La Russia intende investire attivamente nello sviluppo della
sua zona artica. Alcuni progetti possono diventare dei veri e propri
motori per lo sviluppo di quei territori troppo lontani dalle rotte terrestri
verso l’Europa e che si trovano agli estremi della Federazione Russa e troppo
lontani dal denaro di Mosca o San Pietroburgo. Un esempio di questo è la Repubblica
di Sacha-Jacuzia, che diventerà un territorio pilota per la creazione di una
zona di supporto per il trasporto e l’economia dell'Artico. Intanto, la Jacuzia
ha iniziato a gettare le basi per aggiornare ed ampliare i progetti minerari
nelle sue regioni che si affacciano sul Mar Glaciale Artico, come la produzione
di idrocarburi nella regione di Anabar, l’estrazione di stagno nella regione di
Ust'-Janskij, lo sviluppo dei giacimenti d'oro nel nord-est della Repubblica,
lo sviluppo del porto marittimo di Tiksi e quello fluviale di Zelenomysk.

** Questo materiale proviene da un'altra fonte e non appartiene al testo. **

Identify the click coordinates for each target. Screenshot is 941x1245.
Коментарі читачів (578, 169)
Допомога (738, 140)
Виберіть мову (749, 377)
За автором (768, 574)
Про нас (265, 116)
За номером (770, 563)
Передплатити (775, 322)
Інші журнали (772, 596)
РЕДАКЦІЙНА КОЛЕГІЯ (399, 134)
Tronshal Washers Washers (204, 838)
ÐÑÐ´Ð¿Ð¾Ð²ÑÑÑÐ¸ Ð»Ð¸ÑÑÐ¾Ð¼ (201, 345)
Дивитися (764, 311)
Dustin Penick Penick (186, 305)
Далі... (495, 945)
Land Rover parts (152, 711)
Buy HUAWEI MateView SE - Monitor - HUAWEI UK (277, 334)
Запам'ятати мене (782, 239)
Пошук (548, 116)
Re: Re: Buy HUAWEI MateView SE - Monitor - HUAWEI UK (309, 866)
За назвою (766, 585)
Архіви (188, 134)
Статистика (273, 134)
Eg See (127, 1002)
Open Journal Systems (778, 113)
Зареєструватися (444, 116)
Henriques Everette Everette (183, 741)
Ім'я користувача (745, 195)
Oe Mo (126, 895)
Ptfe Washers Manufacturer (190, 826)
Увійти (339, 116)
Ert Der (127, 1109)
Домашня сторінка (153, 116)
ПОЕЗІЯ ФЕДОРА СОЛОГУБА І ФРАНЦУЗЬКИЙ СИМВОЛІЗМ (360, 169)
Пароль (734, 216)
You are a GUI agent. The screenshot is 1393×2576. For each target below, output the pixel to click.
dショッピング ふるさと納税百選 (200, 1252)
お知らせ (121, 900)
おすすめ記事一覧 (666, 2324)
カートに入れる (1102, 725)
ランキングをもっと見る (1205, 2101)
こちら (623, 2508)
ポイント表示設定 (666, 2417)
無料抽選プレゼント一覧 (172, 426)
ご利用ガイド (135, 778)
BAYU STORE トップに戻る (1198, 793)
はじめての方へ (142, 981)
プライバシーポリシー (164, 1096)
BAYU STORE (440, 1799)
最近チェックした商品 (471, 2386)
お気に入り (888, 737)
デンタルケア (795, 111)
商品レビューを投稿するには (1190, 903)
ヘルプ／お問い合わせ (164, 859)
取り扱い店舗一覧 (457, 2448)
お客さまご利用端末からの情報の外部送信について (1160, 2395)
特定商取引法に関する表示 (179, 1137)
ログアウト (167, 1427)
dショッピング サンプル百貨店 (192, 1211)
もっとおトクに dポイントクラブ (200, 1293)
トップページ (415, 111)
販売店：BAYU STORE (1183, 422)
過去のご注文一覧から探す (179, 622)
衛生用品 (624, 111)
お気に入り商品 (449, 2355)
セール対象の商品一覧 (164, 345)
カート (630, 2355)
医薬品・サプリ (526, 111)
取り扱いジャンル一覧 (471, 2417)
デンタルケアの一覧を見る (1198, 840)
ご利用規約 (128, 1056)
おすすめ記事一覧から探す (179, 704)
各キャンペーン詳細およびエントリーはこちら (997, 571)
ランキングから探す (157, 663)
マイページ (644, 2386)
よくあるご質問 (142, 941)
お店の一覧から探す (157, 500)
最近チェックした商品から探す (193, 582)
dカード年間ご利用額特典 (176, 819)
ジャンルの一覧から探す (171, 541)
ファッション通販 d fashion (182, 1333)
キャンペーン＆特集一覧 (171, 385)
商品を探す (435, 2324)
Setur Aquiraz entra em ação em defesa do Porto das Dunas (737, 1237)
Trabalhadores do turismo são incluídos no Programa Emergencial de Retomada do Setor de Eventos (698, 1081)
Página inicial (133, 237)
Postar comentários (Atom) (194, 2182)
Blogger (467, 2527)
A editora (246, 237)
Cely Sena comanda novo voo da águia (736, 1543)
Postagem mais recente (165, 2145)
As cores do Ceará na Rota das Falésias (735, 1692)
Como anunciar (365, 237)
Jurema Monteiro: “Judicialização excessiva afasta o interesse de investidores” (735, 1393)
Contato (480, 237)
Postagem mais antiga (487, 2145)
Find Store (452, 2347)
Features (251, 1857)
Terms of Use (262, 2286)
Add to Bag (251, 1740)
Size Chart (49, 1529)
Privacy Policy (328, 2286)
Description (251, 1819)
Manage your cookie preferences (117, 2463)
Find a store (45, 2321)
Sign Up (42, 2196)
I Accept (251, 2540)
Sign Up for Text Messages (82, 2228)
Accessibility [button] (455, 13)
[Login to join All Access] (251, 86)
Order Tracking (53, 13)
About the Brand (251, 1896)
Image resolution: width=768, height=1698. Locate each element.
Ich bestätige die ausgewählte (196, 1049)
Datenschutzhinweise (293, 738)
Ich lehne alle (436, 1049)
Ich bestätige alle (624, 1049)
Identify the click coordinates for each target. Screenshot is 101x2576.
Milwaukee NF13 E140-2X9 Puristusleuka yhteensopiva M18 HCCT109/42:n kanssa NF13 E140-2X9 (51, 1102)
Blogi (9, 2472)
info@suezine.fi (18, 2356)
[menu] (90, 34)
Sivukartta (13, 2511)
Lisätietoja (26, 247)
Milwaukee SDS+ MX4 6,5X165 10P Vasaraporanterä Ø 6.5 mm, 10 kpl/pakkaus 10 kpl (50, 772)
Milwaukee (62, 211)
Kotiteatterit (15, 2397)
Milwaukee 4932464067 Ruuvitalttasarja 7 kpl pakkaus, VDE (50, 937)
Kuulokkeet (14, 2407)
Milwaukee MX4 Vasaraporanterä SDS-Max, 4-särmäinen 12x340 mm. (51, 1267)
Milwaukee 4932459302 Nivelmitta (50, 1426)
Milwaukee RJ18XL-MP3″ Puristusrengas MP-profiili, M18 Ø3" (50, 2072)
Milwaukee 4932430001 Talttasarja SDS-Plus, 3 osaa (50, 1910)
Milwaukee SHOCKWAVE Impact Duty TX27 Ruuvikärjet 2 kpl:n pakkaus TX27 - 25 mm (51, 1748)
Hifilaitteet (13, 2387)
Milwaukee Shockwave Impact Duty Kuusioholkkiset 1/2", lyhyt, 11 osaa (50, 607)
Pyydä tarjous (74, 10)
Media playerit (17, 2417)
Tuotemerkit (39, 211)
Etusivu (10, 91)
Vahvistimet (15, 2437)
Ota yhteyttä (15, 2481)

Lo sviluppo commerciale della rotta del Mare del Nord risulta
essere un progetto in cui la partecipazione è interessante per gli investitori
di un gran numero di paesi, non solo per la Russia, che sicuramente ne trarrà
un gran vantaggio economico e una grande leva politica, e questo argomento
diventerà oggetto di seri negoziati internazionali nei prossimi anni. L’eventuale
fortuna della rotta sarà possibile solo dati diversi fattori. Il primo fattore
che dovrà essere implementato è lo sviluppo di un sistema di navi rompighiaccio
che fungano da apripista nei mesi più rigidi e che diano sicurezza alle
portacontainer, abituate ai caldi oceani meridionali. Nell’ottobre del 2020 è
entrata in servizio una nuova rompighiaccio a propulsione atomica facente parte della
Classe LK-60Ja, che sostituirà la precedente classe di rompighiaccio Arktika,
con navi più potenti in grado di farsi strada tra banchi di ghiaccio spessi
fino a 3 metri; il secondo fattore che avrà una grande influenza sarà il
costo totale del trasporto, prezzi più bassi rispetto alle rotte tradizionali
che passano per il canale di Suez aumenteranno a livello globale l’attrattività
della rotta artica; il terzo fattore è lo sviluppo di combustibili
ecocompatibili. Infatti, lo sviluppo di una zona fragile come l’Artico non può
cominciare senza prestare attenzione all’ecosistema. Anche la possibile
creazione di aree marine protette nell'Artico è un prerequisito fondamentale per
mantenere la stabilità ambientale nella zona, e conseguentemente in tutto il
mondo, senza però precludere lo sviluppo dell’area artica, che risulta inevitabile
negli anni a venire.


Esposizione curata ed attenta sui futuri miglioramenti che possono interessare le rotte di navigazione più estreme interessanti le zone artiche al fine dello sviluppo sostenibile e della protezione ambientale di tutta l'Area e non solo.
RispondiEliminaLavoro espositivo di alto valore aggiunto con accurati risvolti analitici dei confronti delle rappresentazioni e dei progetti geopolitici del molto fragile mondo artico cartografato dall’Autore, che può polarizzare interessanti aspetti conferenti alla rotta del Mare del Nord peraltro di grande interesse per gli aspetti rivolti all’ecosistema da preservare e allo sviluppo finale di migliori prodotti combustibili ecocompatibili.